Problemas a resolver:
1 - Responda, por favor, com base no texto sobre as marcas esquimó:
(a) Durante quantos anos habitou a Gronelândia a comunidade viking?
(b) Em que ano se deu a super-erupção do vulcão na Indonésia?
(c) Segundo Ricardo Miranda, em que são especialistas os criadores?
2 - Escreva um parágrafo que dê seguimento ao texto sobre as marcas esquimó, começando logo a seguir à última frase apresentada.

Texto do exercício:
§

Nessa reinvenção, em pleno inverno económico provocado pela covid-19, as marcas poderão buscar inspiração nos esquimós. Enquanto a comunidade viking que habitou a Gronelândia durante 400 anos "não aguentou o inverno terrível provocado pela super-erupção de um vulcão na Indonésia, em 1257 (do outro lado do globo) e arruinou-se. Restam as ruínas. Já os seus vizinhos esquimós mantiveram-se ativos até hoje", exemplifica Ricardo Miranda. Transferindo a metáfora para a realidade das marcas. "Layoffs, cancelamento de eventos, campanhas e afins ajudam à adaptação porque travam a hemorragia financeira. Mas se as empresas se ficarem por aqui e entrarem só no 'campeonato do menos', podem levar as suas marcas à hipotermia ou, com sorte, à hibernação", descreve o cofundador da Wonder/Why. Para se entrar em modo esquimó é preciso outra atitude. "É preciso perceber que gelo económico é este, o que ele faz às pessoas e às suas vidas e como é que a nossa marca pode ajudar. O que existe já não chega, porque o essencial mudou", defende.

E para ser uma marca esquimó é preciso outro tipo de ferramentas. "Este não é o tempo dos criativos (especialistas em chamar a atenção). Este é o tempo dos criadores (especialistas em imaginar soluções novas). As pessoas estão espontaneamente a fazê-lo. adaptando impressoras 3D para produzirem peças para ventiladores, entre muitas outras iniciativas. As empresas estão a fazê-lo, através da reorientação da sua atividade, como se tem observado na indústria, colocando as questões "o que falta? o que temos? como usar o que temos para criar o que falta?" Este é o caminho. As marcas vão naturalmente fazê-lo. E recriar o mundo", diz Ricardo Miranda.

§

Segmento de dados:
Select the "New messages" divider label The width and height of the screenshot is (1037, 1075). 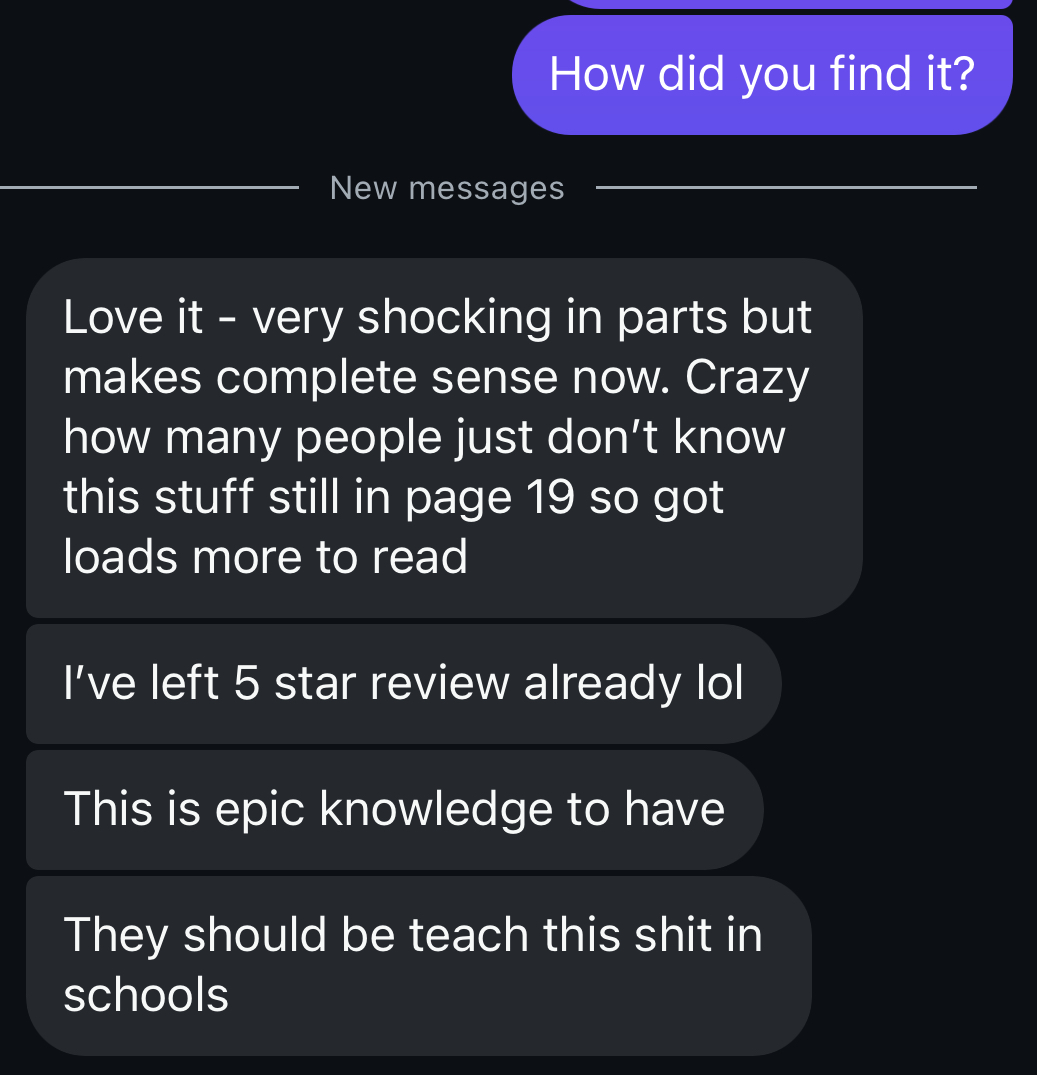click(x=447, y=188)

§

Respostas aos exercícios:
1 -
(a) 400 anos.
(b) Em 1257.
(c) Em imaginar soluções novas.

2 -
O inverno covídico no negócio das agências

O 'inverno covídico' pode ainda só estar a começar, mas no negócio da publicidade já se sente os seus efeitos. "É tudo muito recente. Mas claro que sentimos o impacto de forma muito vincada. Seja pela adaptação da comunicação, pelos cancelamentos de campanhas e projetos ou até pelo aparecimento de novas necessidades de comunicação", admite Miguel Barros. "O impacto será diferente marca a marca, consequência das diferentes naturezas de negócio, mas necessariamente negativa para o negócio como um todo", afirma o CEO da Havas.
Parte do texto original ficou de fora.